### TAREFA A FAZER
Segundo o texto escolhido, quantos presidentes diferentes teve a Federação nos últimos 14 anos?

### TEXTO ESCOLHIDO
==================================================

A organização foi até há uns meses presidida por Rui Pedro Soares, também líder da B SAD, que se demitiu. Houve eleições na semana passada e Pedro Esteves foi o presidente eleito. Ao Maisfutebol, assume que a inclusão do flag football no programa olímpico, conhecida em outubro passado, tornou a questão da legitimidade da Federação mais premente. Mas há muitas questões para resolver na instituição, diz.
«O que nós temos é uma associação com o nome de Federação. Ainda tem de ser feita uma grande avaliação do que foi feito na associação. Não temos um relatório e contas aprovado há anos, por exemplo. Não temos um website», observa o dirigente, eleito por um mandato de quatro anos. «Mas fui eleito no sábado, é tudo muito recente. Temos de perceber qual é o estado financeiro da Federação. Há pessoas que me perguntam o que há a fazer primeiro e eu sinto que venho para uma associação que foi criada ontem. Até há pouco tempo não havia assembleias gerais. Era tudo através de mensagens de Whatsapp. A instituição tem sido gerida a um nível abaixo do amador, no meu entender. Tem havido uma grande instabilidade. Nos últimos 14 anos, já houve quase dez presidentes diferentes.»
«Uma corrida contra o tempo»
Pedro Esteves quer tentar apanhar o comboio da qualificação olímpica e vê o trabalho que está a ser feito como o ponto de partida. «Este campo é uma preparação do que poderá ser no futuro uma seleção nacional oficial. Queremos trabalhar rapidamente para podermos no mínimo tentar ir à qualificação para os Jogos Olímpicos, também como forma do reconhecimento do trabalho que tem sido feito no flag football em Portugal», afirma.
Para isso é preciso, como diz, «trabalhar para ter o estatuto de Federação de utilidade pública». «Estou confiante que pelo menos neste mandato isso será possível», estima, defendendo que tem uma «equipa coesa» e de «pessoas muito competentes» e que isso lhe dá confiança para o trabalho pela frente. Mas, no que diz respeito ao flag football, o tempo não joga a favor. «Estamos numa corrida contra o tempo para tentar, lá está, ter no mínimo ter uma seleção nacional preparada para tentar qualificar-se para os Jogos Olímpicos. Claro que estar nos Jogos Olímpicos vai ser complicado, porque o nível praticado em Portugal talvez seja um pouco abaixo dos restantes países. Mas queremos obviamente tentar formar uma seleção para ir à qualificação.»

==================================================

### DADOS A ANALISAR
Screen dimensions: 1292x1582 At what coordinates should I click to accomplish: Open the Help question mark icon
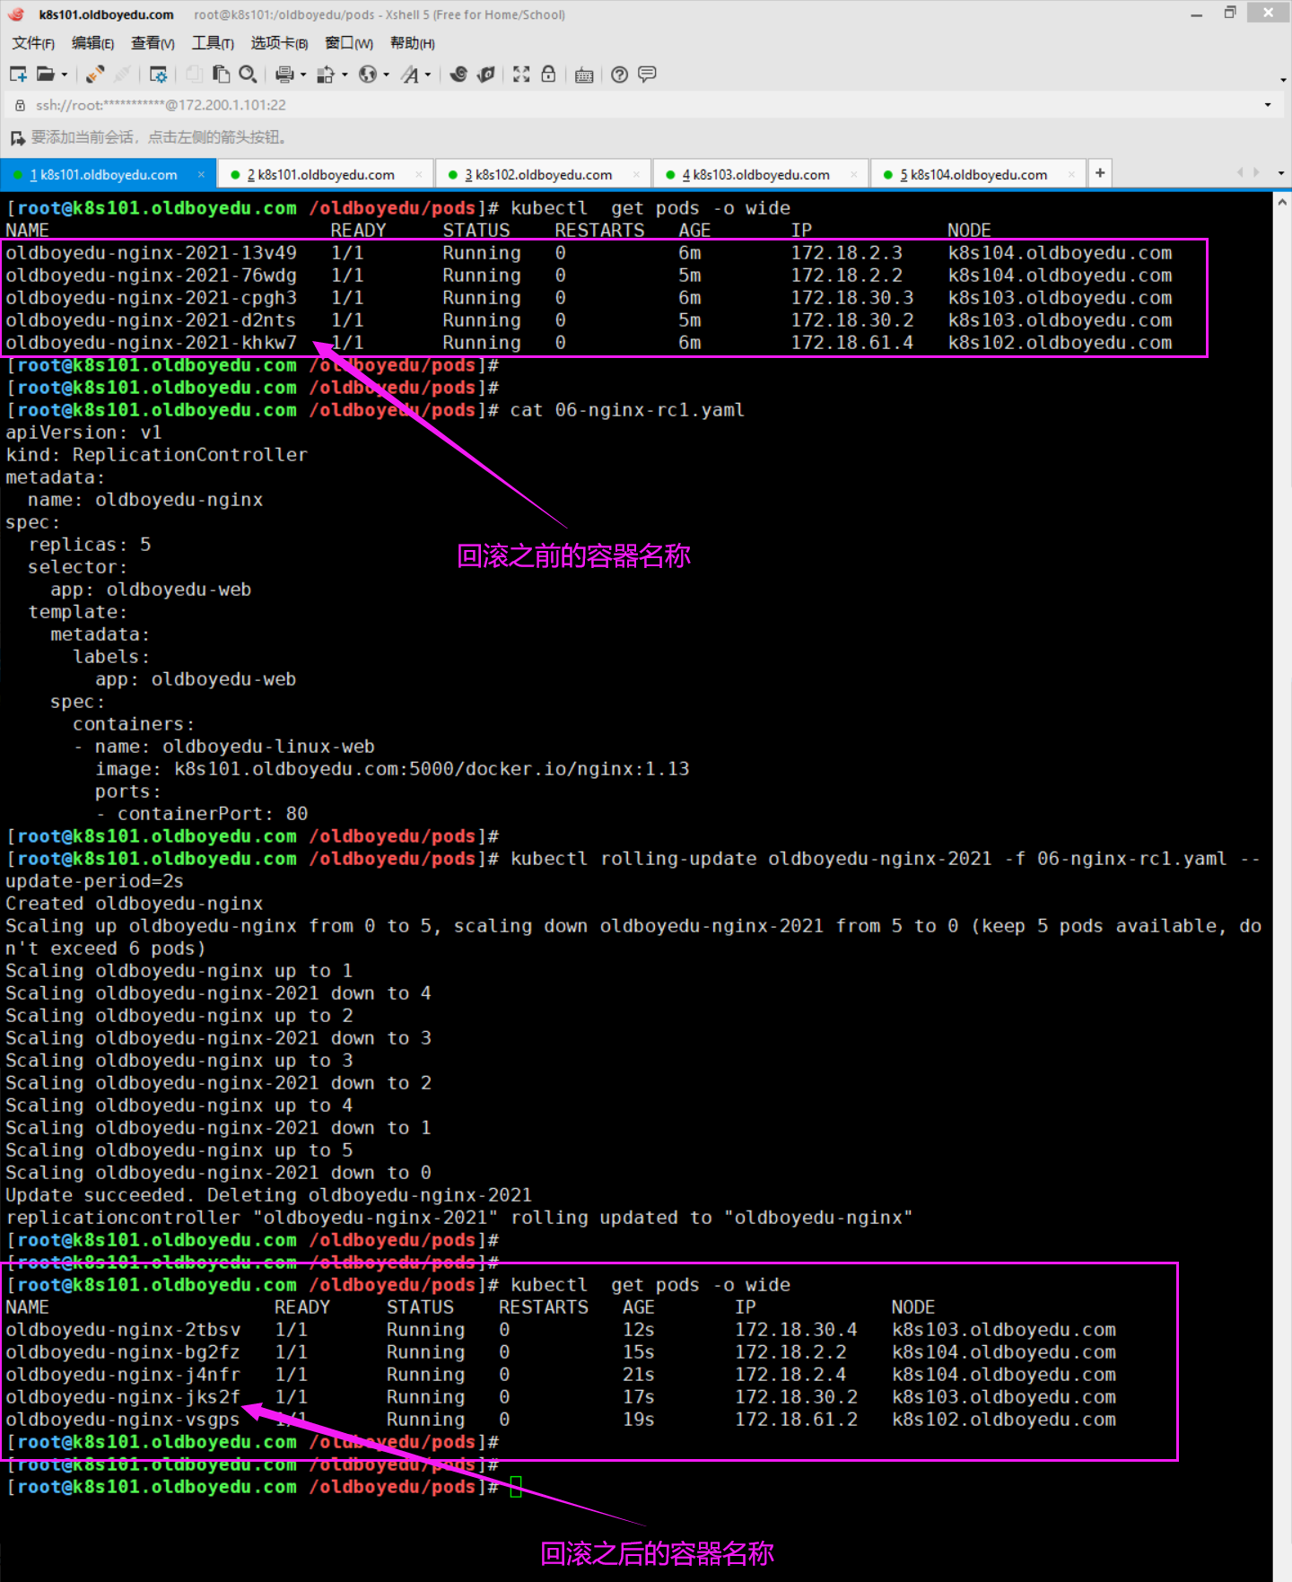point(619,74)
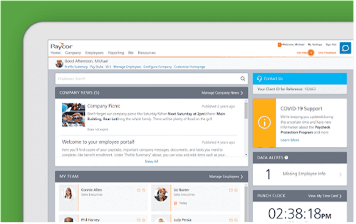Open View My Time Card
Image resolution: width=356 pixels, height=224 pixels.
pyautogui.click(x=323, y=196)
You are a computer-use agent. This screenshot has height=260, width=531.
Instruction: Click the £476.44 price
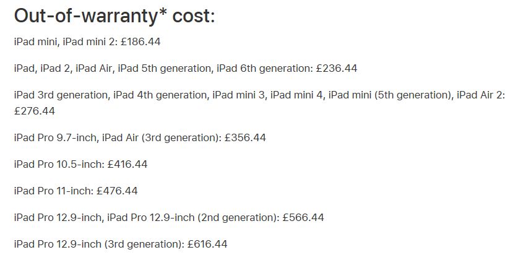click(x=117, y=191)
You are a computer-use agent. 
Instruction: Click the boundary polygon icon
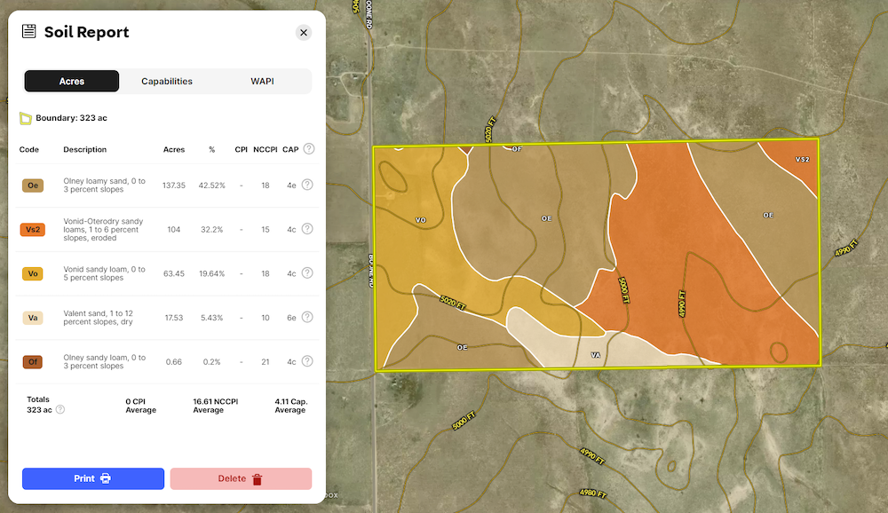26,117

==================================================

### RESPOSTA
Quase dez presidentes diferentes.